>>>>>
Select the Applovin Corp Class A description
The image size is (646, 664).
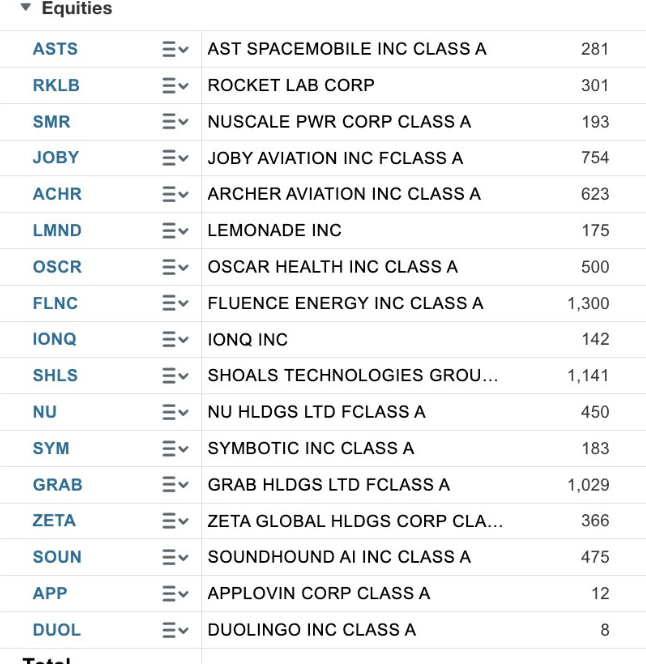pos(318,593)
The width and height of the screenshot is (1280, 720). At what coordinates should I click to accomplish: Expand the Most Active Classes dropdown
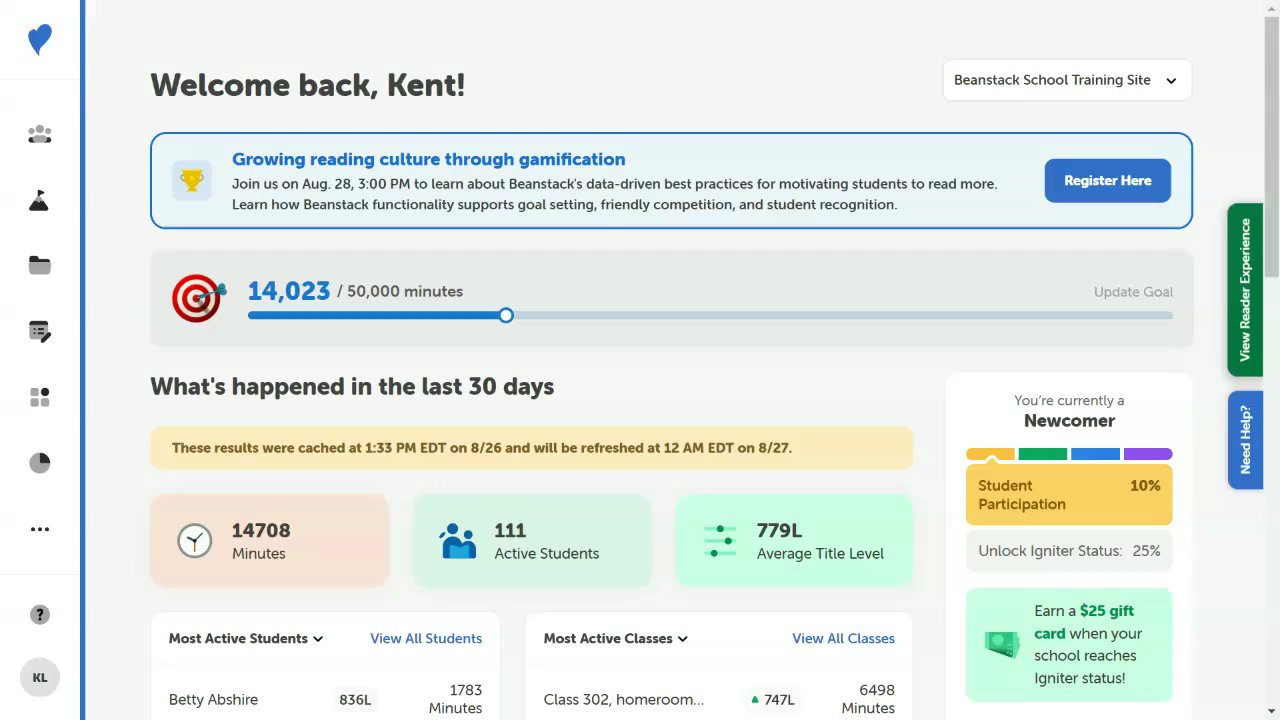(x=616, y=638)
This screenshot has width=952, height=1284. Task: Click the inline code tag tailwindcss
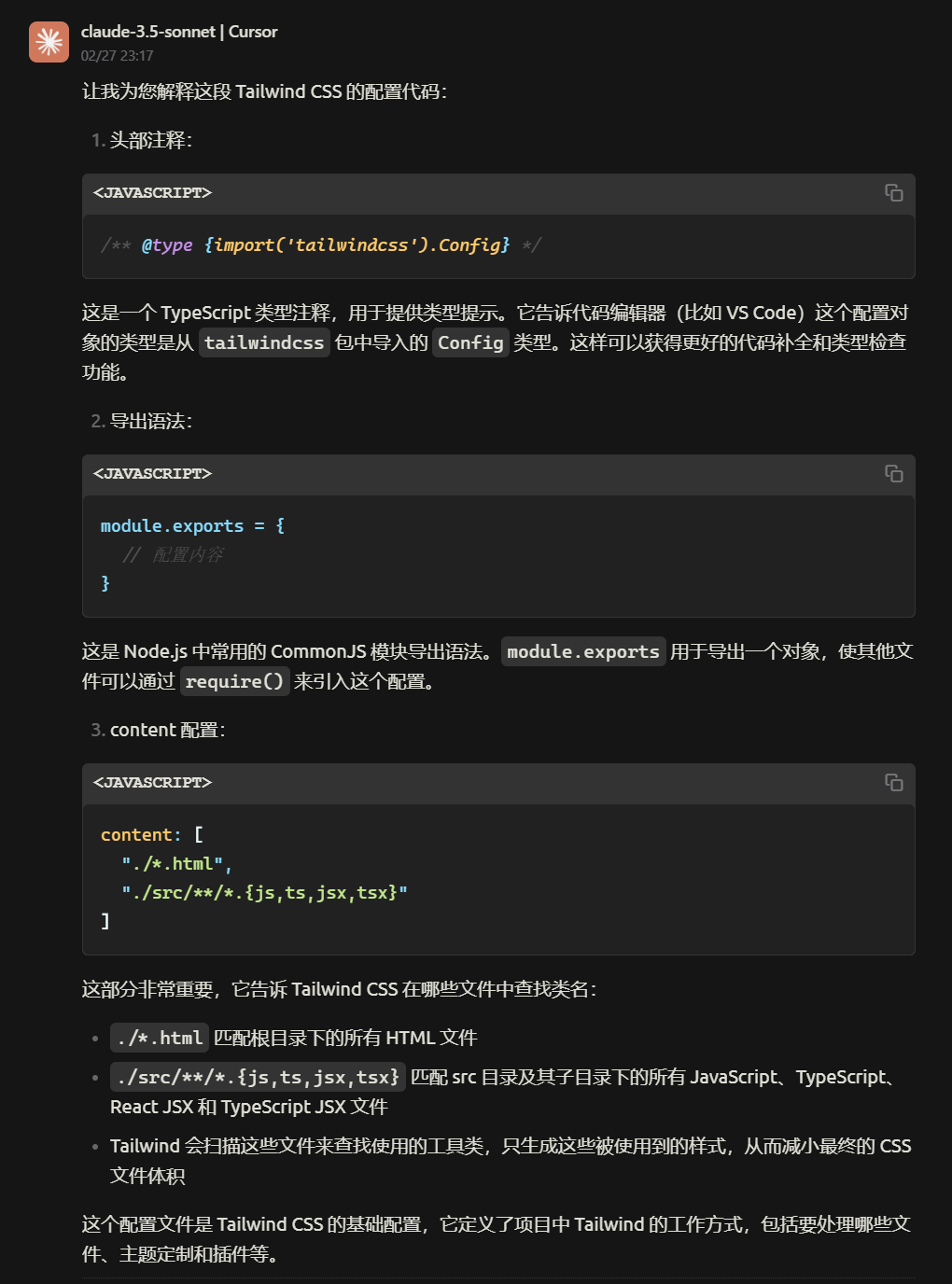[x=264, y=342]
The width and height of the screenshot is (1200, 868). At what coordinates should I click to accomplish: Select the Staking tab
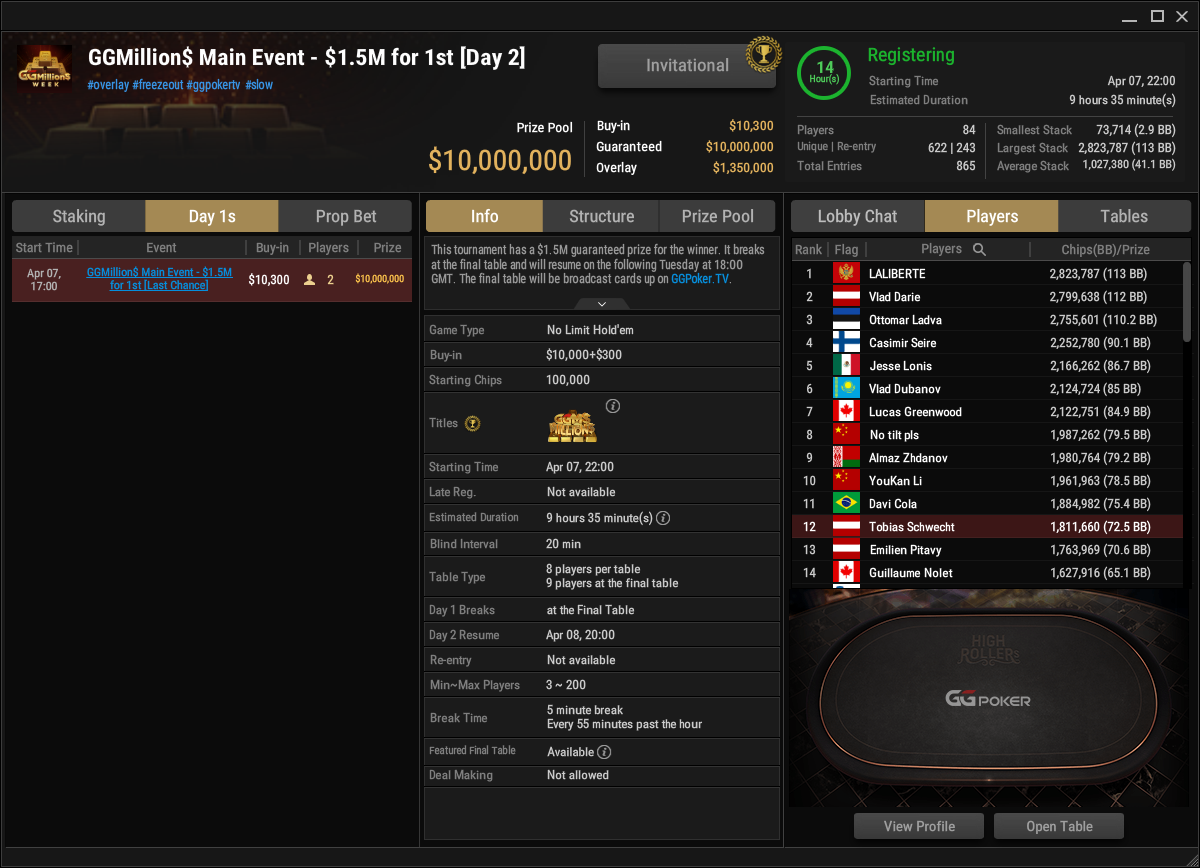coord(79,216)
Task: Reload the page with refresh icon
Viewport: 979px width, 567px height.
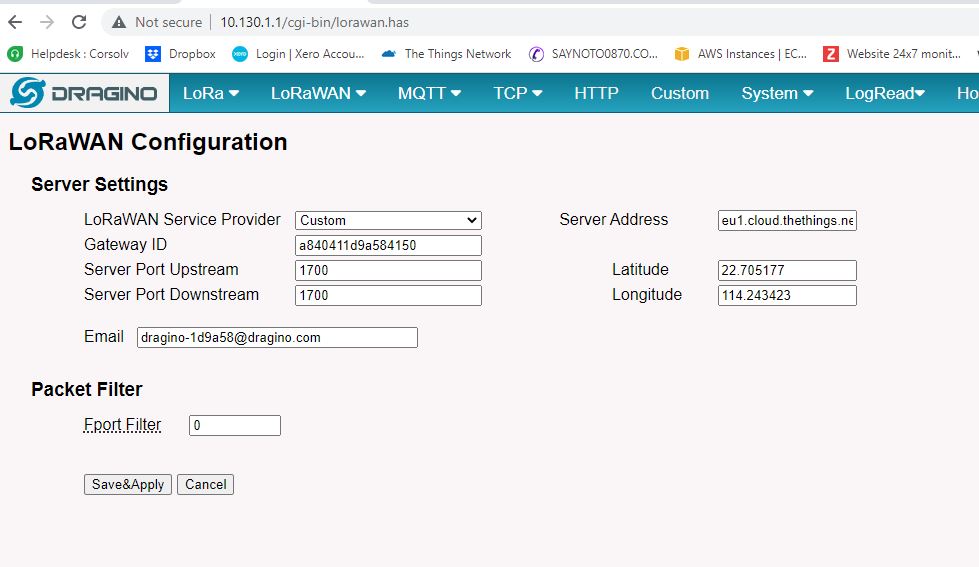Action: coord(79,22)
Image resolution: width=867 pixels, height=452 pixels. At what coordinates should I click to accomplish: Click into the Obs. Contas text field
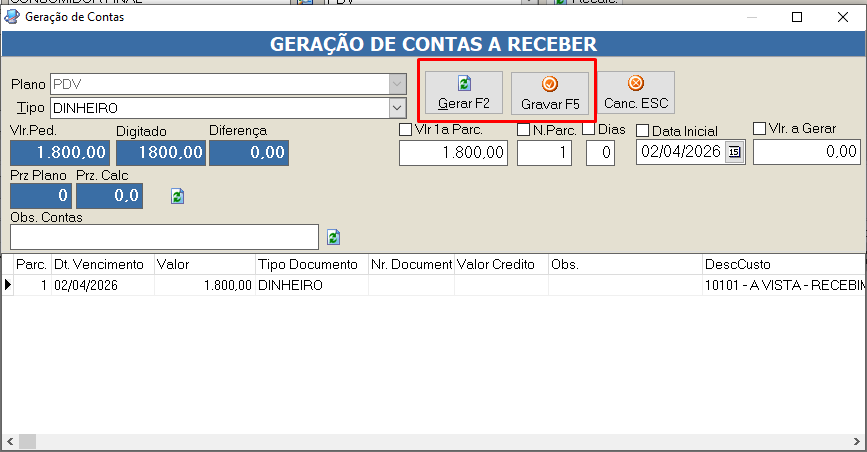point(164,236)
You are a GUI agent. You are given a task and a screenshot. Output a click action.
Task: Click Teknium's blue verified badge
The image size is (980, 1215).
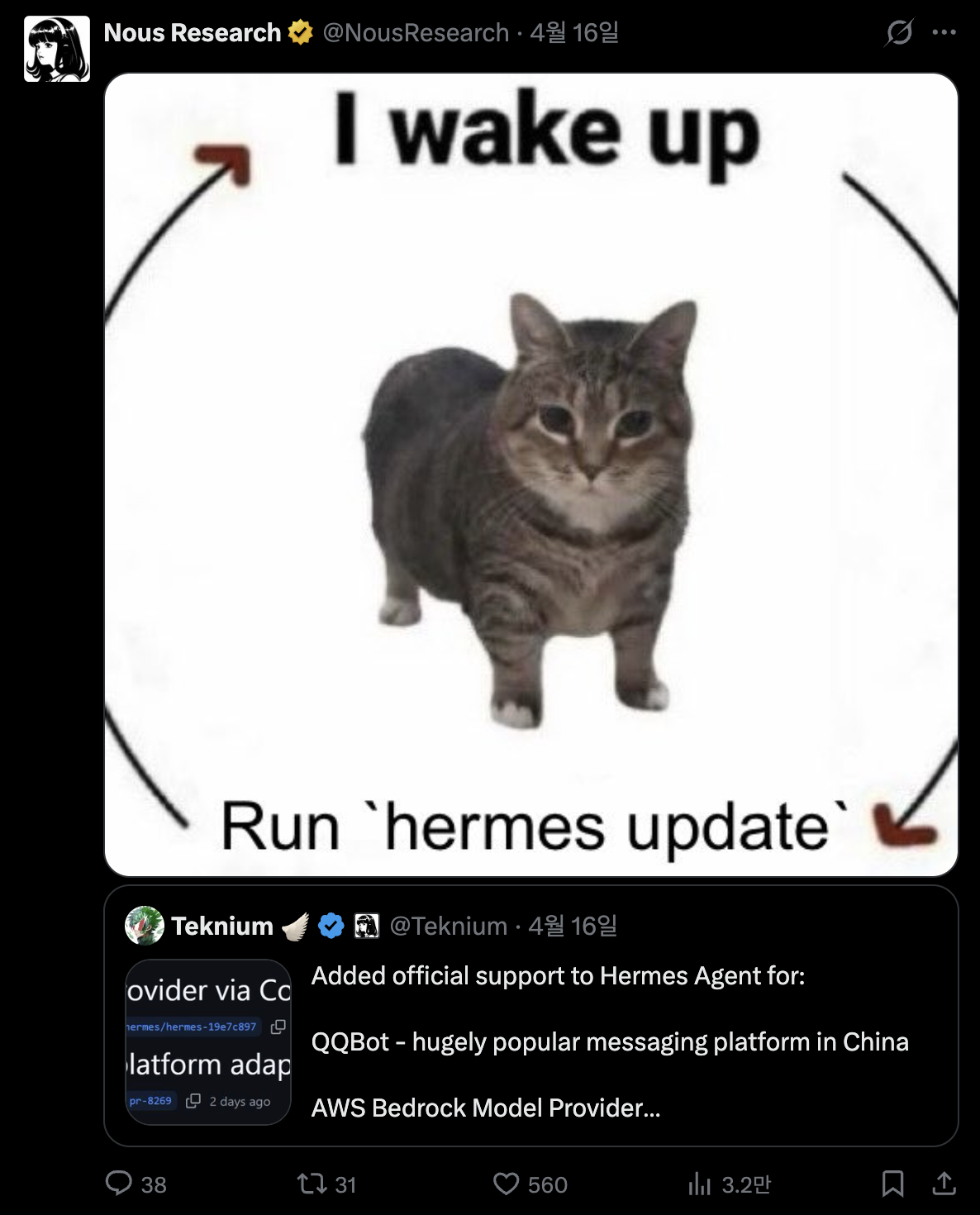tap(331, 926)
<<<<<
**Problem description**.
Word for word, print out all of the records above; pass over the pictures.

**Exercise result**.
Select the Applovin Corp Class A description
The image size is (646, 664).
pos(318,593)
The width and height of the screenshot is (1280, 720). At what coordinates should I click to accomplish: Expand the Most Active Classes dropdown
(x=616, y=638)
This screenshot has width=952, height=1284. Task: Click the inline code tag tailwindcss
[x=264, y=342]
The width and height of the screenshot is (1200, 868). At what coordinates should I click to accomplish: Select the Staking tab
coord(79,216)
Task: Reload the page with refresh icon
Viewport: 979px width, 567px height.
Action: coord(79,22)
Image resolution: width=867 pixels, height=452 pixels. At what coordinates should I click to accomplish: Click into the Obs. Contas text field
point(164,236)
You are a GUI agent. You are given a task and a screenshot. Output a click action.
Task: Click Teknium's blue verified badge
The image size is (980, 1215).
tap(331, 926)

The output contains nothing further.